Tuesday, February 9, 2016

Musical Explanation 2/9/16: Patton



George S. Patton was not a man with evil in his soul, he was much more dangerous than that - a man addicted to war the way so many Americans of 1970 were addicted to drugs. Were America a more authoritarian place, he could have become a butcher so heinous as to rival Hitler, Stalin, and Mao. Only in a a place like America, with its trivial political concerns and regard for the small man as the equal of the great, could a force of nature like Patton be prevented from stomping his boots on the face of millions.

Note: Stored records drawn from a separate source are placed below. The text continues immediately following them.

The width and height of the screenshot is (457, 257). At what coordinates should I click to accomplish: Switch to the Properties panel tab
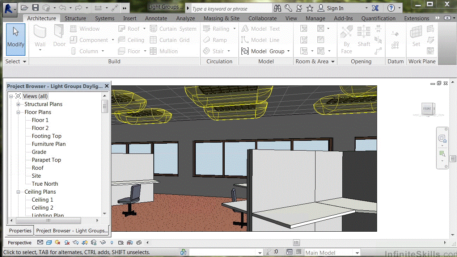[20, 231]
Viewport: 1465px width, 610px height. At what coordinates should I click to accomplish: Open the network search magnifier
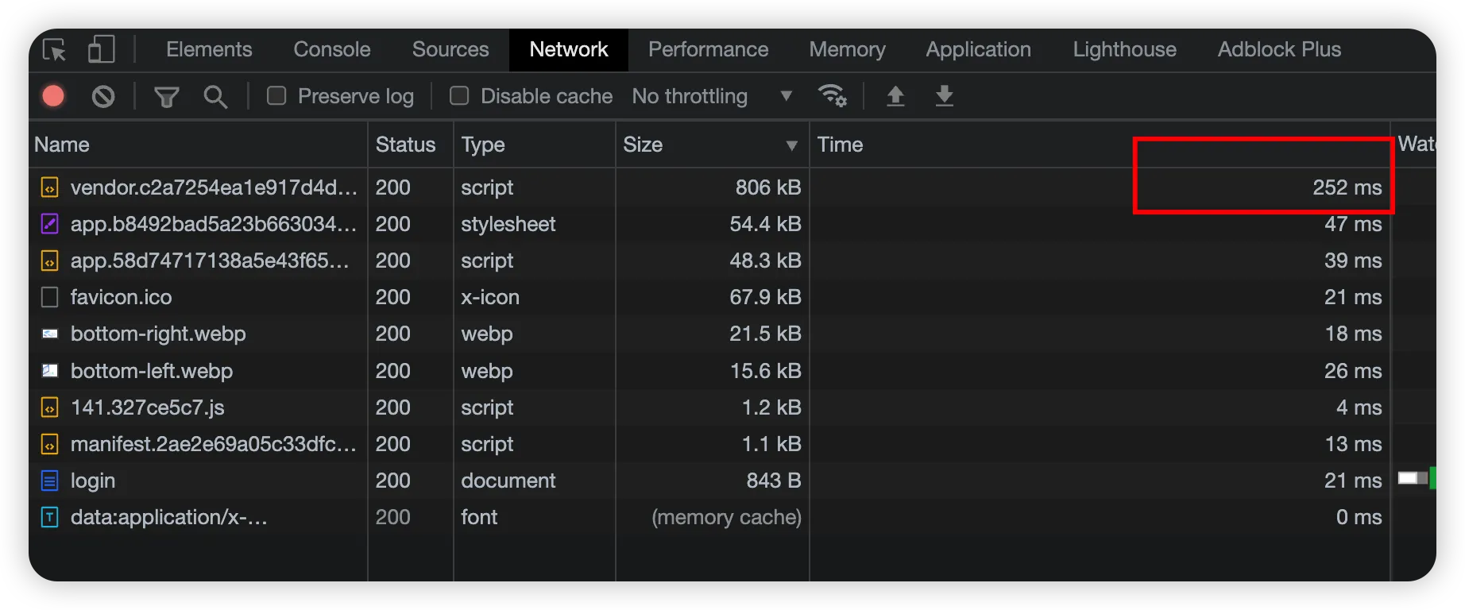pos(215,97)
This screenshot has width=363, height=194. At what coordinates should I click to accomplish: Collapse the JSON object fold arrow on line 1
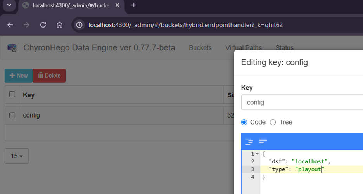coord(257,154)
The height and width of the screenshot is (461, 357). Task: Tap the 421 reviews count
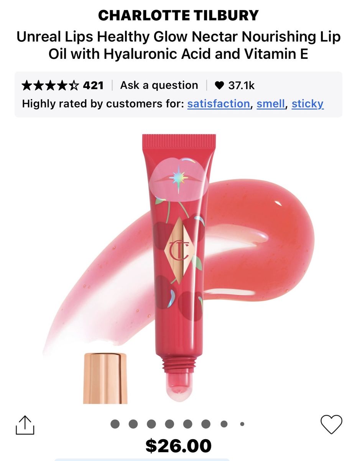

The true danger of the 20th century was not the villain who pleasures in harming others, but the idealist who believes in the glorious cause of selflessness with his whole soul, willing to risk the souls of millions to impress his stamp upon the world. Even Shakespeare was inadequate to describe the grandeur of men like Patton - "Macbeth's self-justifications were feeble - and his conscience devoured him. Yes, even Iago was a little lamb too." So wrote Alexandr Solzhenitsyn in The Gulag Archipelago. "The imagination and the spiritual strength of Shakespeare's evildoers stopped short at a dozen corpses. Because they had no ideology." It was only in the twentieth century that writers like Solzhenitsyn, Orwell, Kafka, Conrad, Koestler, Huxley, Pasternak, were able to comprehend how some men could perpetrate destruction on a scale so vast. Patton was from California, but his worldview would have had a much more comfortable home in Berlin. It was only luck that put a man like Patton on the side of the democrats rather than in his true home with the fascists. The vast destruction of war catapulted him to very near the center of power, but it was only the trivial concerns of democracy which kept him from achieving the center.

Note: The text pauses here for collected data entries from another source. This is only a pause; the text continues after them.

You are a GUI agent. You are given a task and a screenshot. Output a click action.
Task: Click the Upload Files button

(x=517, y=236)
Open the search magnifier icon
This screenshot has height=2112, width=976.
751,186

I've just seen the 1970 biopic of Patton all the way through for the first time. It is, without question, one of the greatest movies ever made in this country. It does not judge Patton, it simply presents him as he was: both the myth, and the man carefully sculpting himself to match his myth. It was left for Americans of 1970 to decide what they had just seen. Conservatives saw this movie and saw the glorification of war, honor, and a great man. Liberals saw this movie as a cautionary tale. They thanked their lucky stars that simple bureaucracy justly kept a man this jingoistic and arrogant from the reigns of power. Sixties radicals saw this movie and saw one of their own - an outcast and rebel, prevented by 'the man' and 'the system' from achieving his true self. It was perhaps unpredictable that radicals saw so much of themselves in Patton. But there were clearly points of similarity. When Patton tours with Omar Bradley the sight of a famous Carthaginian battle against three Roman legions, he says "I was there." with absolute literalism. He truly believed that he was a soldier in ages past, reincarnated in every age like the very spirit of war itself.
Did General Patton have any ideology except war? Probably not, he probably never thought about any problem in his life except war, but the ideology of fascism was already so connected to the glorification of war that in all too many ways, the two are identical. Just think of these lines from Patton's famous opening monologue:
"Now, an army is a team. It lives, eats, sleeps, fights as a team. This individuality stuff is a bunch of crap. The billious bastards who wrote that stuff about individuality for the Saturday Evening Post don't know anything more about real battle than they do about fornicating."
Just as he was for Hitler and Mussolini, the Common Man is nothing to Patton but a small gear in the larger machine; a vassal awaiting death into which the state can pour its propaganda about the glories for which he sacrifices. It's important to the movie's success that we never see war from the ordinary soldier's vantage, only his - a game for talented rich boys to play with their toy soldiers, whose victories are then celebrated by tribute parades a mile long - with garlanded roses and myrtle wreaths. In such a parade, a general can imagine himself the descendent of Julius Caesar and Alexander the Great, a god of war who by right of his superior military acumen should rule the world. By watching war through the filter of Patton's delusional eyes, we become complicit in his view of it. We actively begin to root for Patton to set a torch to all of Europe. We feel none of the horror of war and all of the excitement. Even the carnage in Patton is glorified - not a stinking pile of horror but a ecstatic tableau. This is war on the mythic terms of Homer and Thucydides.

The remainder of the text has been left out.